Exercise brief:
Among the records below, find each line that includes the string "icon" and copy it.

Segment Start: Available data

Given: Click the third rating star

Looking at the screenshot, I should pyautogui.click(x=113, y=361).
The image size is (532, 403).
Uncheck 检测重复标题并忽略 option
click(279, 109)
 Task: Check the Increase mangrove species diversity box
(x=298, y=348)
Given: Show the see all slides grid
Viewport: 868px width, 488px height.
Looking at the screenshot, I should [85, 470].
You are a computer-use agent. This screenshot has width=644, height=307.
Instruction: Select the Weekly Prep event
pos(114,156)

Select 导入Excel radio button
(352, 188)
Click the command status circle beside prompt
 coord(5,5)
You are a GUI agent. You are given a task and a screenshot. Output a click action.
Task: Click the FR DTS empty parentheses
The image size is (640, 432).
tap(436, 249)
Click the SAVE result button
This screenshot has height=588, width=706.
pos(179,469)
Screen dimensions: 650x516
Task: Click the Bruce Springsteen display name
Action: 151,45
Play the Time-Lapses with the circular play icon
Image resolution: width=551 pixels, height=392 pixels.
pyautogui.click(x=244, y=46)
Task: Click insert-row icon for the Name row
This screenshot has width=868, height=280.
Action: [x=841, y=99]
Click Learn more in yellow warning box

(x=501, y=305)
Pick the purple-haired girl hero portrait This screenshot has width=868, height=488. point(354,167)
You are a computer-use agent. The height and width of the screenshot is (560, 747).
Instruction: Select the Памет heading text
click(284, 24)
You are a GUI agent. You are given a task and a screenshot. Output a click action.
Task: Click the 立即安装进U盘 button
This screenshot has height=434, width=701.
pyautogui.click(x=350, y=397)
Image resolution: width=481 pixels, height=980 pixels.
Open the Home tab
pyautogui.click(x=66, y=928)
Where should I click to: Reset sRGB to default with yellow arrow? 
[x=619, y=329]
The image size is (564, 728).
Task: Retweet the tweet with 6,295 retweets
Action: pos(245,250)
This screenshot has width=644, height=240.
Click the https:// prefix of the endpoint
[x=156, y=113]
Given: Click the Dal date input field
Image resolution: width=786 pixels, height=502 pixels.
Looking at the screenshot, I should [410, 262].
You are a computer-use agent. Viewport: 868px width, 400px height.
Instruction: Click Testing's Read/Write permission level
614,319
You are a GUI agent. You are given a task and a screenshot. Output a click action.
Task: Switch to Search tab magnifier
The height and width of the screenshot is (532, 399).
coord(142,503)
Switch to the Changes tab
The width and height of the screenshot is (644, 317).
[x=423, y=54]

Segment End: Available data

Your solution:
Play the Time-Lapses with the circular play icon
Task: Click insert-row icon for the Name row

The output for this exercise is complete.